À l’occasion d’une allocution devant l’Organisation mondiale de la Santé, le Ministre de la Santé Publique, Hygiène et Prévoyance Sociale de la RDC, Samuel Roger Kamba, a présenté, ce jeudi 22 mai 2025, les avancées majeures et les innovations portées par son gouvernement pour transformer un système de santé longtemps sous-financé et fragmenté.
Une Couverture Santé Universelle tournée vers les populations vulnérables

Depuis l’instauration de la Couverture Santé Universelle, plus de 2 millions de mères et 50 000 nouveau-nés ont bénéficié de soins gratuits dans les maternités et centres de santé publics.
Pour y parvenir, le ministère a redéployé ses ressources financières et humaines vers les zones rurales et périurbaines, en créant des équipes mobiles de santé maternelle et infantile et en réhabilitant plus de 150 structures sanitaires dégradées.
Le ministre Kamba a insisté sur le rôle de ces unités d’intervention rapide, qui assurent désormais un suivi pré et postnatal systématique, réduisant ainsi de façon significative la mortalité maternelle et néonatale.
Un fonds contributif pour pérenniser le financement

Fruit d’un dialogue tripartite conduit sous l’égide de l’Organisation internationale du Travail, le Fonds de Solidarité Santé entend réunir jusqu’à 1 milliard de dollars par an.
Alimenté par une cotisation modeste prélevée sur les salaires formels, complétée par un prélèvement volontaire des travailleurs indépendants, ce mécanisme garantit un financement durable sans dépendre exclusivement des bailleurs extérieurs.
Les contributions sont centralisées dans un compte géré conjointement par l’État, les organisations patronales et les syndicats.

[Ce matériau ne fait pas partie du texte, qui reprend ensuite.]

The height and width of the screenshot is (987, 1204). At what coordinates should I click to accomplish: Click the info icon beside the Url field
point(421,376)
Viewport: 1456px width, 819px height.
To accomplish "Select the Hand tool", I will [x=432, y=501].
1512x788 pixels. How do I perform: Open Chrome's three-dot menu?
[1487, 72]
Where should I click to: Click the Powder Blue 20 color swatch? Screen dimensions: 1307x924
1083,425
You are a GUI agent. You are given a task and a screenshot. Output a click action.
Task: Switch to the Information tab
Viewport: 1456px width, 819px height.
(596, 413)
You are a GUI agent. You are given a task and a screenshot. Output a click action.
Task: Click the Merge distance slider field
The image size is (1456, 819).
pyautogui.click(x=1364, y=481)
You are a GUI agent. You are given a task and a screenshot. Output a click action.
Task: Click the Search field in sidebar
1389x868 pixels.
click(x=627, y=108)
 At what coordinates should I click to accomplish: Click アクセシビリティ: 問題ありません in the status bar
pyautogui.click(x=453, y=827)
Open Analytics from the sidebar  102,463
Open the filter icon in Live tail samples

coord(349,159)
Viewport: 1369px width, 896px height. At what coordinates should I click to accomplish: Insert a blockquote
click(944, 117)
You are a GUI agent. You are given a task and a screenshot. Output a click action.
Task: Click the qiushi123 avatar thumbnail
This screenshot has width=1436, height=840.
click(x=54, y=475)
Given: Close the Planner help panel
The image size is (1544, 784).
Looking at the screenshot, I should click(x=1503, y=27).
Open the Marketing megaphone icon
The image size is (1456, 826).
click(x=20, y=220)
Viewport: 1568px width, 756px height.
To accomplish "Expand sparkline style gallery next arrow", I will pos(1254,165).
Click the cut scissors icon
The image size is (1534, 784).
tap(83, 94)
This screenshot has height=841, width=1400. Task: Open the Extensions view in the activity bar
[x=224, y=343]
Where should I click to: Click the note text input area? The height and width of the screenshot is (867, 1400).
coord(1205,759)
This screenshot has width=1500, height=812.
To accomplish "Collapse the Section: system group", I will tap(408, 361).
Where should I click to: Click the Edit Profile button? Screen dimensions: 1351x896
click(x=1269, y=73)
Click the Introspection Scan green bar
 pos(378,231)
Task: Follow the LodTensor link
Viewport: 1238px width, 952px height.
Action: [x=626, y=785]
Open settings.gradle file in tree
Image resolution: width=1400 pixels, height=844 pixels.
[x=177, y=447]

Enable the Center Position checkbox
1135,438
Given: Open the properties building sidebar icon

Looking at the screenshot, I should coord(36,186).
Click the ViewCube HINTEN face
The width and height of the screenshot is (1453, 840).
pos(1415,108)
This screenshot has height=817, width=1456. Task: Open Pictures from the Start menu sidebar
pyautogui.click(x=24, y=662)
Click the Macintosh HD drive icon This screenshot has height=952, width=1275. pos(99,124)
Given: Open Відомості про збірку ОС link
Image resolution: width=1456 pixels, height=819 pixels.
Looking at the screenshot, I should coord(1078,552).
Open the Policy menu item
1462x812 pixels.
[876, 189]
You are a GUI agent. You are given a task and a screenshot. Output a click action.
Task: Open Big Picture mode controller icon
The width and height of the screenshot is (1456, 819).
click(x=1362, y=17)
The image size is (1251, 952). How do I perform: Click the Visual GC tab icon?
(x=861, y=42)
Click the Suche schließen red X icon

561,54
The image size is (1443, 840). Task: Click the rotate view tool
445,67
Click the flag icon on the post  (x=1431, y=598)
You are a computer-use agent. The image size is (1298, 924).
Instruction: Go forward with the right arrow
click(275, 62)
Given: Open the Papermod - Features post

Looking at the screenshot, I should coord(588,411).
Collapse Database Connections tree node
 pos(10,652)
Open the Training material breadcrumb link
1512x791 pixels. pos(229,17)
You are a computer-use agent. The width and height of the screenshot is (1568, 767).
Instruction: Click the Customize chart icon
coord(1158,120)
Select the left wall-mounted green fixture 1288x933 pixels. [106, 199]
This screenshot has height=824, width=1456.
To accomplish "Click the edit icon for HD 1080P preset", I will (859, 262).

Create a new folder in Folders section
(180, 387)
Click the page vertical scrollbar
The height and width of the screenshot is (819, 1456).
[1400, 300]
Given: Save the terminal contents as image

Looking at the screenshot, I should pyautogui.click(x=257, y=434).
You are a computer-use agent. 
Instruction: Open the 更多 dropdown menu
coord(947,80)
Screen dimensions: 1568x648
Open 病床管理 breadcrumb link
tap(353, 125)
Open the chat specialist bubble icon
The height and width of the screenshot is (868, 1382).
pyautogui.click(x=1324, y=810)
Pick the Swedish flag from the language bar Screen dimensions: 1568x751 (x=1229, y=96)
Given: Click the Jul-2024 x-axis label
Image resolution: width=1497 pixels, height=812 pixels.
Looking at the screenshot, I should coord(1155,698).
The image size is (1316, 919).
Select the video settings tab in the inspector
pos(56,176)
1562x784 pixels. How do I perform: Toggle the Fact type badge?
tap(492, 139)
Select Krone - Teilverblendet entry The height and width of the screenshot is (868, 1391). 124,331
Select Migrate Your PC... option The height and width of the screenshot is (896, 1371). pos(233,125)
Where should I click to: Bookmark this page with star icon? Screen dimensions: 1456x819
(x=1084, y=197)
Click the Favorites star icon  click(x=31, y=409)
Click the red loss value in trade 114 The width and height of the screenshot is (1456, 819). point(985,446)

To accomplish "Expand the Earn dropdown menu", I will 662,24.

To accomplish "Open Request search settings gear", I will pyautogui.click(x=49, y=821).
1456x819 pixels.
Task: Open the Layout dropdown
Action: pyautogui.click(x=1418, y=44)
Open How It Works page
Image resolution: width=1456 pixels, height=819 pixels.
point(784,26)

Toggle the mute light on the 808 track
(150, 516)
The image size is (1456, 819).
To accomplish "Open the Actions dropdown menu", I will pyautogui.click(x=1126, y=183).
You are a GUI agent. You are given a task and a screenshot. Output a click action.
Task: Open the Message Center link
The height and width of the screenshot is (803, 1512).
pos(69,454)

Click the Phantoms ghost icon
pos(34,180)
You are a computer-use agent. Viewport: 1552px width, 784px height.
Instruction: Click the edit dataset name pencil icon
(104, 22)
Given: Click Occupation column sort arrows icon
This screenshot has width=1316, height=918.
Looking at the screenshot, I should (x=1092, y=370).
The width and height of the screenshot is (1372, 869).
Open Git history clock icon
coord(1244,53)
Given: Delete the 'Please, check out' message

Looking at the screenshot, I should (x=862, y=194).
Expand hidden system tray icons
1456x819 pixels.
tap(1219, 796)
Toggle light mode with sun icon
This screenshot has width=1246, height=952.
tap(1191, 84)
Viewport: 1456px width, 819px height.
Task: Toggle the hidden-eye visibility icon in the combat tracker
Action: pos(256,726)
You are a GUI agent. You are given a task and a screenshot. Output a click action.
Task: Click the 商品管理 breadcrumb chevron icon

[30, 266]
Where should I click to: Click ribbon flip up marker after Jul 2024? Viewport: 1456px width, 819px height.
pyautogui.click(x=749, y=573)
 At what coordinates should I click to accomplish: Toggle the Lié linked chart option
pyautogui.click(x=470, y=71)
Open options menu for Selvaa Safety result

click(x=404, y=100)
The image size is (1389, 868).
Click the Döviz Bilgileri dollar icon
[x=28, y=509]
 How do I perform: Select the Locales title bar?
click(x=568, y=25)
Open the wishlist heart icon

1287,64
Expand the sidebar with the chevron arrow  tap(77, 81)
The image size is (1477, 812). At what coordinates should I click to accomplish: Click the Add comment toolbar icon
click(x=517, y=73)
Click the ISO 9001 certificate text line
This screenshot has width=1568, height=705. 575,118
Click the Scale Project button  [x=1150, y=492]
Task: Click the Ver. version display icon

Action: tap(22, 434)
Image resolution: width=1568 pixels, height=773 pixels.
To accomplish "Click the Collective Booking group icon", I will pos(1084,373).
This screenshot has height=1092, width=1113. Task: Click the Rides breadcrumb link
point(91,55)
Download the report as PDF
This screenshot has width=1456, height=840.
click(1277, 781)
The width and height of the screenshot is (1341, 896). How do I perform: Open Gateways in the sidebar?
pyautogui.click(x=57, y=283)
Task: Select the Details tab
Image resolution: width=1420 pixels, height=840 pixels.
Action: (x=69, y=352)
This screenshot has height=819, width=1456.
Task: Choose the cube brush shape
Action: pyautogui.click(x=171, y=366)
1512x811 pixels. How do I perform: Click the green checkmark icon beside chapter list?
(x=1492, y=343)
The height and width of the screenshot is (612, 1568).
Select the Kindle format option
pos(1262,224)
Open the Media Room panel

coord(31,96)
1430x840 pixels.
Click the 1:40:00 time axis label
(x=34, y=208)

Elles servent à couvrir les frais de médicaments essentiels, à financer les campagnes de prévention et à subventionner les consultations dans les hôpitaux de district.
La carte de santé intelligente, levier d’inclusion sociale

En point d’orgue de ces réformes, la RDC lancera dès cet été une carte de santé intelligente, un support biométrique et numérique qui garantit l’identification unique du patient et sécurise le parcours de soins.
Grâce à cette carte, les travailleurs informels, jusqu’ici exclus des dispositifs de cotisation, pourront s’enregistrer via des agents de terrain équipés de tablettes et de scanners mobiles.
L’accès aux services comme consultations, hospitalisations, délivrance de médicaments, sera alors déclenché par un simple passage de la carte, qui enregistrera automatiquement les actes et les remboursements dans la base de données nationale de la santé.
Samuel Kamba a souligné que cette innovation permettra non seulement de suivre en temps réel la consommation des ressources, mais aussi de lutter contre la corruption et les fraudes dans le secteur.
En présentant ces réformes à Genève, le ministre Samuel Roger Kamba a voulu démontrer que la RDC ne se contente plus de réagir aux urgences sanitaires mais plutôt elle construit une architecture de santé résiliente, fondée sur un financement mixte, une gouvernance transparente et une inclusion effective de toutes les composantes de la société.